Donald Trump Mocked Over Golf Course, Wind Turbines By Scotland's Leader Before U.K. Trip

Scotland's leader mocked President Donald Trump Friday over his battle against wind turbines being built near one of his famed golf courses, noting the success and improvement of wind power.

Scottish First Minister Nicola Sturgeon only referred to but did not specifically state Trump's name, though she did note his failed legal battle to stop the turbines' construction near his Trump International Golf Links Scotland course in Aberdeenshire.

"A few years ago you might have heard of these turbines because a famous golf course owner from America who, I think, has now turned his hand to politics, decided to take the Scottish government to court to try to block these wind turbines because he thought they spoiled the view from his new golf course," Sturgeon said in speech before a technology conference according to The Scotsman.

She continued: "Just earlier this week, in fact, these amazing wind turbines generated their first electricity. They are marvels of engineering, but, even more importantly than that, very soon they will be generating enough electricity for almost three-quarters of all homes in the city of Aberdeen. So, we continue to promote renewable energy projects like that one."

First Minister Nicola Sturgeon speaks at a celebration event for the First Minister's Reading Challenge at The Hub on June 20, 2018 in Edinburgh, Scotland. WPA Pool via Getty Images.

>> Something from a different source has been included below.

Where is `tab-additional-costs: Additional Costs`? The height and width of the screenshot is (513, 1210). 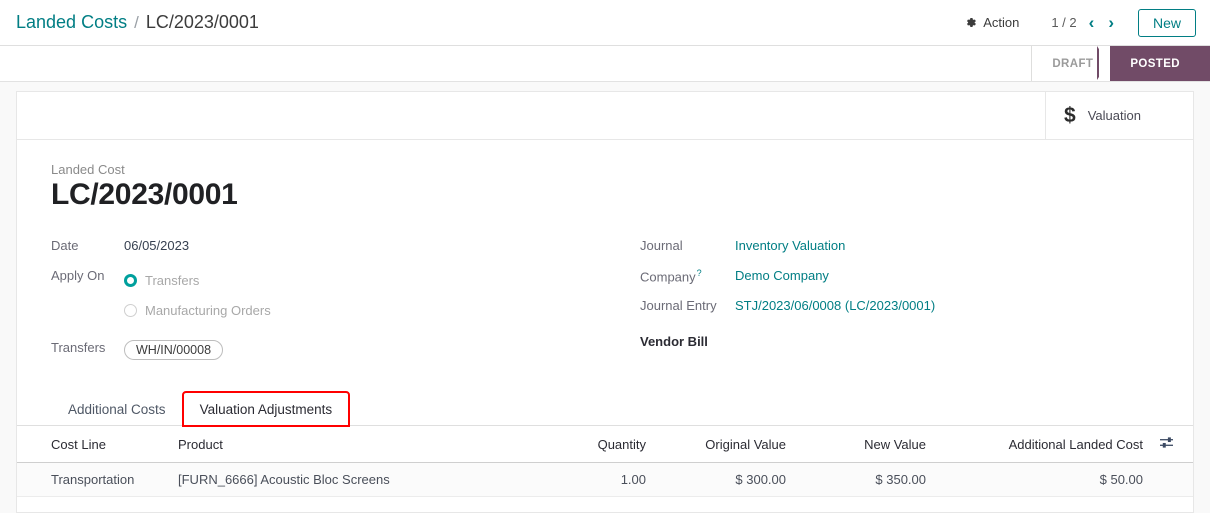
tab-additional-costs: Additional Costs is located at coordinates (117, 409).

Back in 2013, Trump had filed a lawsuit to stop the turbines' construction but the United Kingdom's Supreme Court ultimately shutdown Trump's case in 2015. Trump had described Scotland as the "most beautiful country ever" and thought the turbines would have "sullied" the countryside.

But even after he was elected in 2016, Trump reportedly asked controversial British politician Nigel Farage if he would possibly campaign against the wind power farms, according to BBC News.

Sturgeon's comments come a week before Trump is scheduled to head to the United Kingdom for the first time since he took office. The billionaire and real estate tycoon was originally supposed to visit one of the U.S.'s strongest allies last year but widespread protests nixed those initial plans.

However, a recent poll indicated Trump's popularity in the U.K. had improved. YouGov found in February that 45 percent of those polled approved of Trump visiting with 39 percent against the jaunt.

Only a month prior, 55 percent of respondents were staunchly against a Trump visit, with 31 percent for it.

Still, Trump may not get the warmest of welcomes. London Mayor Sadiq Khan approved Thursday a permit that would allow an inflated "Trump baby" to fly over the city during the president's visit.